At 2:30 a.m. Thursday, a lookout sighted lights on an inbound steamer. Lieutenant Benham maneuvered his whaleboat at the unidentified vessel’s stern, getting close enough to confirm it was Gaelic—just as objects descended from the ship’s deck almost into his lap. The smugglers thought the Revenue Marine cutter was their contact. Cutter men at the small boat’s bow grabbed the packages with boathooks and pulled them aboard.
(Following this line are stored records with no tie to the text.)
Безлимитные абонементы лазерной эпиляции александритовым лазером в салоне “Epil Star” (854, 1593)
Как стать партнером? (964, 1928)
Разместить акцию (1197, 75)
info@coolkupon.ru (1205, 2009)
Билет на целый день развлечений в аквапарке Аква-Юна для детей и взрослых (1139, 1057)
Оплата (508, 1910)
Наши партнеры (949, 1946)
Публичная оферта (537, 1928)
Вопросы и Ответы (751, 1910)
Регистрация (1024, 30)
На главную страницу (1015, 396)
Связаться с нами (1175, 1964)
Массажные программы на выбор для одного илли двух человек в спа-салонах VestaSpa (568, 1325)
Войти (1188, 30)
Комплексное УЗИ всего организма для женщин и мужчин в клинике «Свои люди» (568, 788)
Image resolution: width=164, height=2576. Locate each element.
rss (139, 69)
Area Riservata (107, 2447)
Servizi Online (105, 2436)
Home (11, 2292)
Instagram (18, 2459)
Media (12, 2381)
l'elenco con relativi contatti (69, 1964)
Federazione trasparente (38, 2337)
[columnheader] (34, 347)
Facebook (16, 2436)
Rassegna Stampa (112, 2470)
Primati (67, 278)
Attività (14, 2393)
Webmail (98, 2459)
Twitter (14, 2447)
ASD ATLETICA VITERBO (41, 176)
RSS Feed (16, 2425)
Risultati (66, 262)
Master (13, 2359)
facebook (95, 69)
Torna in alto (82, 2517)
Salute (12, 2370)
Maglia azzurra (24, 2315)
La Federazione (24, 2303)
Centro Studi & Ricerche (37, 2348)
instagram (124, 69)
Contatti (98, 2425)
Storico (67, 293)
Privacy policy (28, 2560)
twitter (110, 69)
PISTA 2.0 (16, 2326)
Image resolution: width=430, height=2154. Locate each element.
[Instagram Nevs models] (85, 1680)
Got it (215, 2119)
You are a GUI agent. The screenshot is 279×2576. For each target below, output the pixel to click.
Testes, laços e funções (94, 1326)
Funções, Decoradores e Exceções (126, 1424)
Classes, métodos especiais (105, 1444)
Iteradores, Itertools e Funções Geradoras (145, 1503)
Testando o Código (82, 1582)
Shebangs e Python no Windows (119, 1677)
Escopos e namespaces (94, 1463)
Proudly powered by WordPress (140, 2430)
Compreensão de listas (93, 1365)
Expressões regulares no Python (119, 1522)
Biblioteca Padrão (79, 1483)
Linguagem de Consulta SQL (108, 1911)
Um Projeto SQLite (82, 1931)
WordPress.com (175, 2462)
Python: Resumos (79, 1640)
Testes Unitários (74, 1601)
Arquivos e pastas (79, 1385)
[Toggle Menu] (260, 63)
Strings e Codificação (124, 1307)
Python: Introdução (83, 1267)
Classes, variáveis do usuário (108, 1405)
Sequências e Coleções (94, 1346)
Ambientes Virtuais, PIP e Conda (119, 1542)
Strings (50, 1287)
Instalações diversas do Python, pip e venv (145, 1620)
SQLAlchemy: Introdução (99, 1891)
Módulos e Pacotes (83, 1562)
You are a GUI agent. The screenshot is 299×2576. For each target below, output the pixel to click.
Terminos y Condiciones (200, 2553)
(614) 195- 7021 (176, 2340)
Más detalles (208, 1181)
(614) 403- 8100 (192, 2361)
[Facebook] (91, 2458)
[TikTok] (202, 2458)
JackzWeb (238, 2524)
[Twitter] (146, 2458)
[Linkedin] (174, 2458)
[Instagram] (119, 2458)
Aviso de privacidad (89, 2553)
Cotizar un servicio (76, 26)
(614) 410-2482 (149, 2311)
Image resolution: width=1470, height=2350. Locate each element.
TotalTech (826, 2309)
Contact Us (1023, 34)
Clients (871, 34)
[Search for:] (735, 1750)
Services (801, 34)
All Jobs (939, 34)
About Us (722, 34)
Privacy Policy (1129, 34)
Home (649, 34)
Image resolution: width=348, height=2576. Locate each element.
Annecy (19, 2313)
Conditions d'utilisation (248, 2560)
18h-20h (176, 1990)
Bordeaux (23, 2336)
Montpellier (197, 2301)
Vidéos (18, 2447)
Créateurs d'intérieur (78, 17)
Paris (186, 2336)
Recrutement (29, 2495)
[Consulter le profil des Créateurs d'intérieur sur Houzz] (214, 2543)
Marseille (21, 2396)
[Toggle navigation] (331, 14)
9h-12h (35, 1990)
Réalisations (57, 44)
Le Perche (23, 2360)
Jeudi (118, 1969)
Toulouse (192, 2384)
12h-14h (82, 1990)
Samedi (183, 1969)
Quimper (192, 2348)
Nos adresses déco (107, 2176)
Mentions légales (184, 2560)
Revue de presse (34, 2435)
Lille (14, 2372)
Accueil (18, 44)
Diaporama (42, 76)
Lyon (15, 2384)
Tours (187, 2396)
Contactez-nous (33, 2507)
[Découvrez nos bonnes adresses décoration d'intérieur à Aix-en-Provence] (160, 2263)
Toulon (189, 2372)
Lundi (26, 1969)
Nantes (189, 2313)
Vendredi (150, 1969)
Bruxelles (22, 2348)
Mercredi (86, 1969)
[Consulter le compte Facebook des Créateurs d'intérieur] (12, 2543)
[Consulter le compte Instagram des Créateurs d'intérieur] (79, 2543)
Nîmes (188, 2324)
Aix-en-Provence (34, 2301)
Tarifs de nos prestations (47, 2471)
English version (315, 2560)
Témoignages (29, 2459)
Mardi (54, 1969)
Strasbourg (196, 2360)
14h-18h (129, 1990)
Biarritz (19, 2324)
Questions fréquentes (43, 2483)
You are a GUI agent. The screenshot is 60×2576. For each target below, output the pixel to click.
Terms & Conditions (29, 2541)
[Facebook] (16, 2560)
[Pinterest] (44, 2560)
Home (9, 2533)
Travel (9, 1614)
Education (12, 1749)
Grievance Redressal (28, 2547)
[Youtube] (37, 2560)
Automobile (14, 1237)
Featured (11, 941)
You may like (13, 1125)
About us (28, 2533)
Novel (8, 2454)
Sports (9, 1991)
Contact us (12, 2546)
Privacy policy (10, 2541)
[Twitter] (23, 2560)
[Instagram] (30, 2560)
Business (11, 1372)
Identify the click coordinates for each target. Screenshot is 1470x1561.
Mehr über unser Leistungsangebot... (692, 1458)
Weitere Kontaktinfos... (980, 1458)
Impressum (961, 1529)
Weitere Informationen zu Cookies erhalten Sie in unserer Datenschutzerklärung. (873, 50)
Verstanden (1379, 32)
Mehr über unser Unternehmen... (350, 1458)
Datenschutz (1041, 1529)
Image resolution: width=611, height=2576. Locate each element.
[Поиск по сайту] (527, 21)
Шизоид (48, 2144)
Each contained more than 100 lbs. of opium in tins.

From Rush, Captain Hooper fired a blank from his forward gun, signaling Gaelic to halt. When the transport did so, Rush escorted Gaelic to an anchorage and Benham transferred Fogarty and the customs inspectors to the steamer. Crewmen in boats spent hours searching adjoining waters and nearby vessels while customs officers searched Gaelic. No other contraband turned up. No smugglers were identified. The collector of customs took custody of the confiscated opium. Rush crewmen spread and tossed the cutter’s sails to dry under a clear sky, then went on well-deserved liberty.

The Rush seizures and their prototype interagency cooperation discouraged opium smuggling at San Francisco, but the practice persisted, shifting to coastal freighters and fishing sloops out of Victoria, British Columbia. There, legitimately landed opium could be run less than 40 miles across Puget Sound to Port Townsend and other locations in Washington Territory. The cat and mouse game had begun.